OK, so they sacrificed sex to get there, but if the human population is a problem in itself, that could be seen as a good thing. Sustaining bad ideas and sorry institutions is not necessarily a good thing if they are in fact the source of the problem. There is deep wisdom in Shaker madness, wisdom I think we should emulate insofar as it is appropriate to our current situation—which I maintain is a fairly close match to that of their day. Hardship unto the threat of death was always at the gate of a Shaker Village. Yet they persisted by making the most of what they had in the time available to them. We, on the other hand, are more profligate, doing precious little with our vast stores of wealth, wasting much of it on gadgetry, glitzy trinkets, and empty entertainment—as if spending money gauged the meaning of life.

Where Shakers made the most of their conscious hours, we seem to pride ourselves in taking as much time as we can to do as little as possible. Worker productivity is said to be up, but productivity of what? Most of it turns out to be nonsense rebundled in tinsel to bilk investors of their retirement funds. Our consciousness is spinning its wheels, seeing if there’s anything good on the tube or the Web when, all the time, what counts is what’s in us already: consciousness, evolution’s gift to us all, which we can’t seem to get the hang of.

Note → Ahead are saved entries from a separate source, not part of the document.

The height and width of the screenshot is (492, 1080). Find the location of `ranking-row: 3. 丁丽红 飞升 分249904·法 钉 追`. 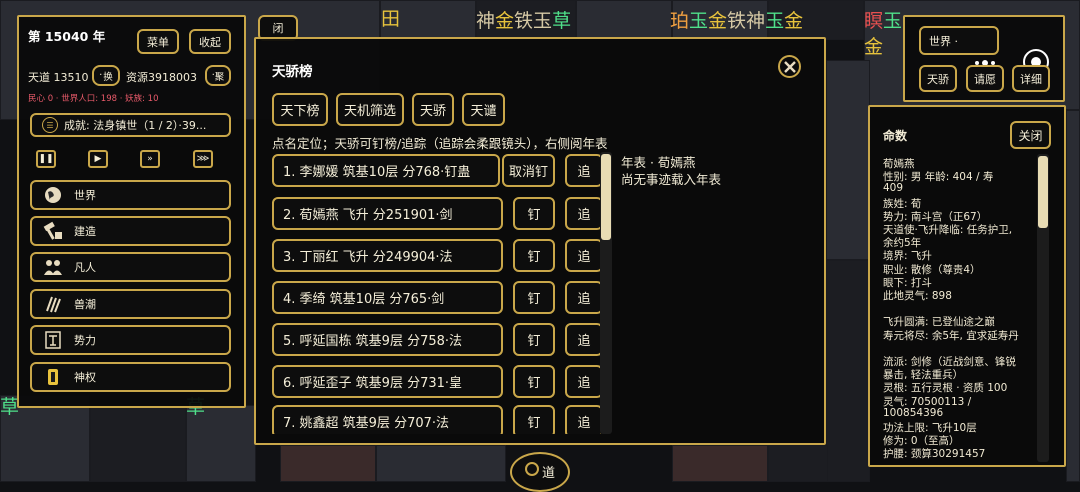

ranking-row: 3. 丁丽红 飞升 分249904·法 钉 追 is located at coordinates (436, 256). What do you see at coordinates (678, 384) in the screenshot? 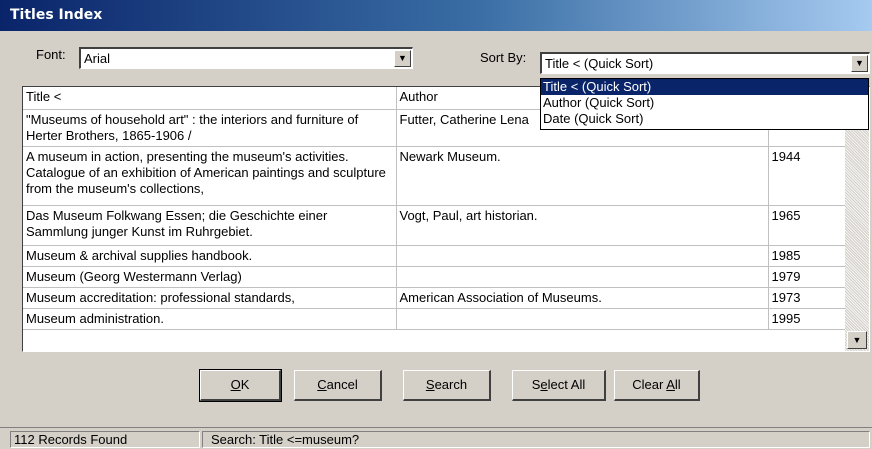
I see `clear-all-label-rest: ll` at bounding box center [678, 384]. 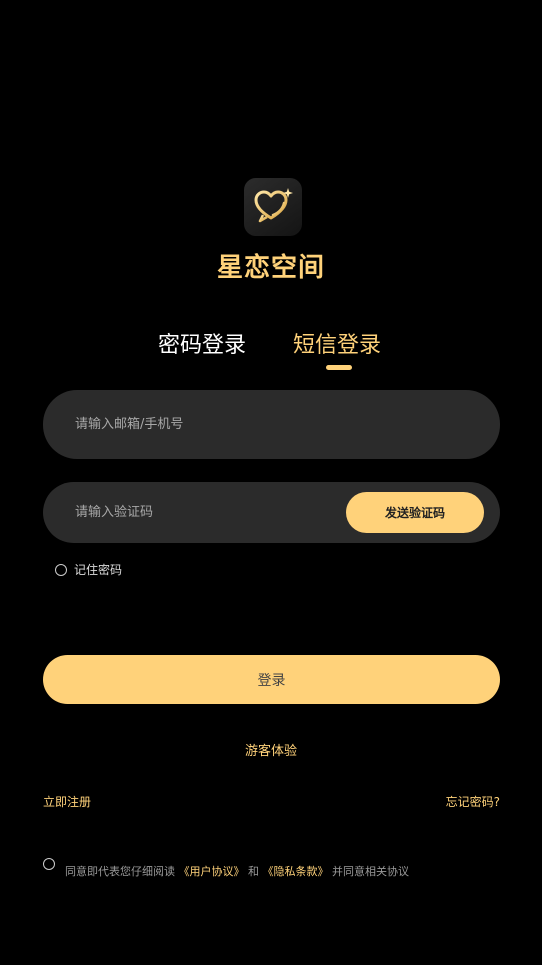 I want to click on code-field: 发送验证码, so click(x=272, y=512).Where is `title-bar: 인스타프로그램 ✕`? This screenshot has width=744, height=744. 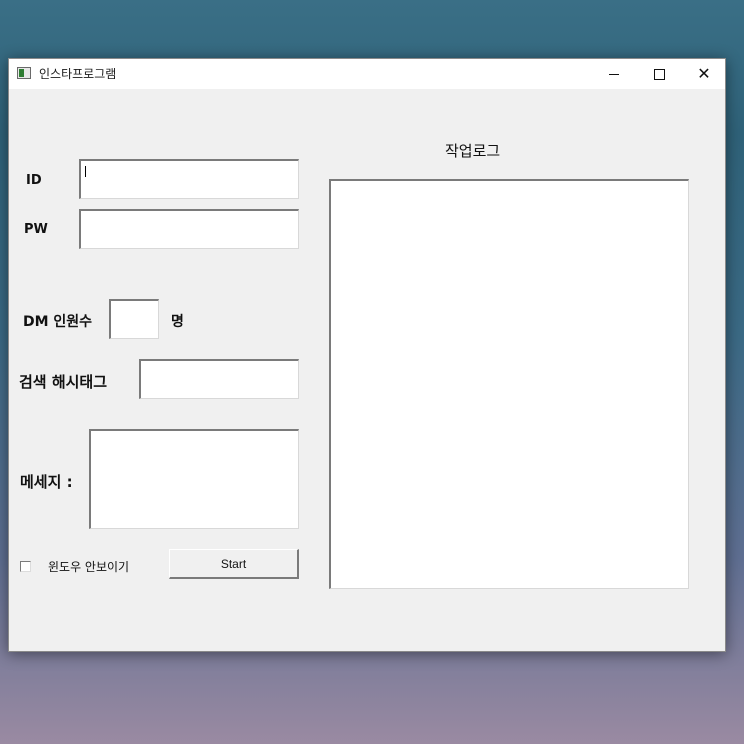 title-bar: 인스타프로그램 ✕ is located at coordinates (367, 74).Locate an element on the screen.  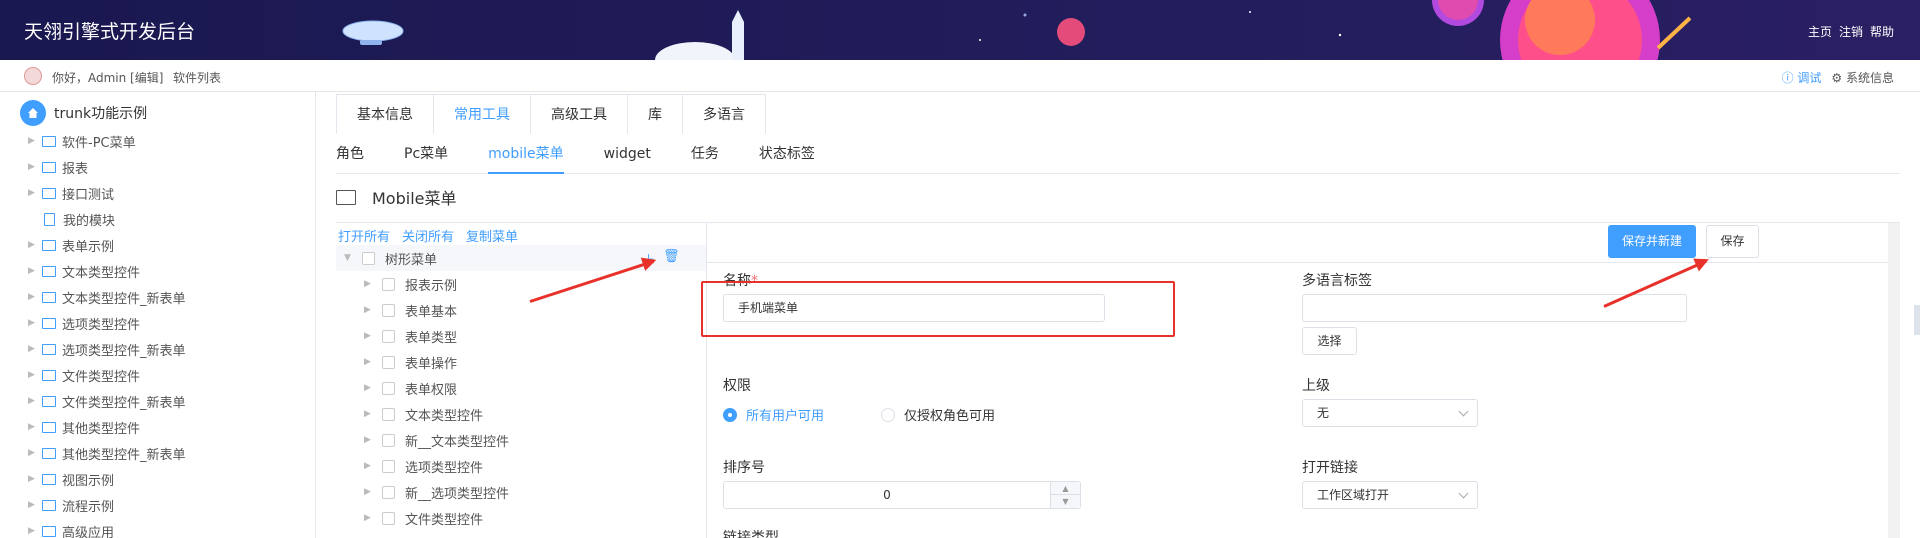
tree-node: ▶ 新__文本类型控件 is located at coordinates (436, 440).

Removing themselves from the vanities of the civilized world, Shakers staked their lives to the soil, not to fashion. We have chosen the other road, preferring vanity over nature—to sorry effect. Our world runs on image and influence, not energy coursing through the seasons, which Shakers knew how to harness. Yet we thrive and Shakers shrivel. Our world is surely powered by irony, that of the Shakers by simple self-knowledge. Which seen in the right light is our failure, not theirs.